Before the diagnosis

Jonathan was a jobbing actor who supplemented his income waiting tables at Joe Allen, the New York-style restaurant in Covent Garden that had become a kind of unofficial canteen for the West End theatre world. He loved it. Colleagues would come in from their shows, the stars would drift through and want to be left alone, and everyone knew the form.

In February 1981, he flew to San Francisco for a friend's wedding. His former flatmate George Hodson had moved there a few years earlier, drawn by the extraordinary experiment in queer community that the city had become. Jonathan stayed with him, attended the wedding, visited the bathhouses. He came back. Nothing seemed wrong. It really wasn't until April of that year, he notes carefully, that anything in San Francisco started to be noticed.
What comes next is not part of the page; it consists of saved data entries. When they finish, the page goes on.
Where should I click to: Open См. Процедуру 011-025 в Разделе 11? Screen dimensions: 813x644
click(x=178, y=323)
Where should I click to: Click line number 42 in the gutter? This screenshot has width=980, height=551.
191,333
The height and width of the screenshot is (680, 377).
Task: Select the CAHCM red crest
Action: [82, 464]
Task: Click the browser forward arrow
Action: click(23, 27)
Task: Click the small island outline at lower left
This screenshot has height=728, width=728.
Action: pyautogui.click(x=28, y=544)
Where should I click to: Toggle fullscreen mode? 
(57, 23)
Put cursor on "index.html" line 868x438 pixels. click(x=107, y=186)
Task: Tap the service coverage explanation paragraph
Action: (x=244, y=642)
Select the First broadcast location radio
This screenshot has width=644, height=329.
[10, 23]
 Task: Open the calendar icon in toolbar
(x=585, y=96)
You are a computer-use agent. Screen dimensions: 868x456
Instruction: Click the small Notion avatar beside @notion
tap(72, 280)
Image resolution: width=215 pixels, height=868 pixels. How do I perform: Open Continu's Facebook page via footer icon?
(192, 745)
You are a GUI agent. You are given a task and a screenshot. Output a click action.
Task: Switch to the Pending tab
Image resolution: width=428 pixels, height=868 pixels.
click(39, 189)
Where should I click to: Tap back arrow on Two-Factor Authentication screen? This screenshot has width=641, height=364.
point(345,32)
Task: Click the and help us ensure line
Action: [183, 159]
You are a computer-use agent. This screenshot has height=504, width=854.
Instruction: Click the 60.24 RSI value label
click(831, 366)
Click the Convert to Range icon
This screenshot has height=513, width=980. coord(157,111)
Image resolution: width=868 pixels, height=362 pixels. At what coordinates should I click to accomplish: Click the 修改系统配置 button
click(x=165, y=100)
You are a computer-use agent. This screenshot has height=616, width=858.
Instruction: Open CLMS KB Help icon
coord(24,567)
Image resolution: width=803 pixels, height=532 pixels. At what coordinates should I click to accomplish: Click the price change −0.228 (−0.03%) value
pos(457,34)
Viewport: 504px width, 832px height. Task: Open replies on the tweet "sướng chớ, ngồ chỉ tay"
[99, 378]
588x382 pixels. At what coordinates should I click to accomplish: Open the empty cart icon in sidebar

The symptoms arrived quietly. His lymph nodes began to swell. He was walking, he says with characteristic directness, like a gorilla. He made an appointment with his GP in Shadwell, who greeted him with what Jonathan learned was the sailor's handshake: pressing the lymph node in the crook of the arm upon greeting. A swollen node was historically a sign of syphilis. His GP sent him to the sexual health clinic at the Middlesex Hospital, James Pringle House. They were, he says, all over him.

They put him in a side ward. He found himself next to a man who, he could tell, was not long for the world. After two days of biopsies and cultures, the doctors returned.

"You have a virus. There is no cure. You have between three and nine months to live. And there will be palliative care." He pauses. "Well, at 33, do you really want to hear about palliative care?"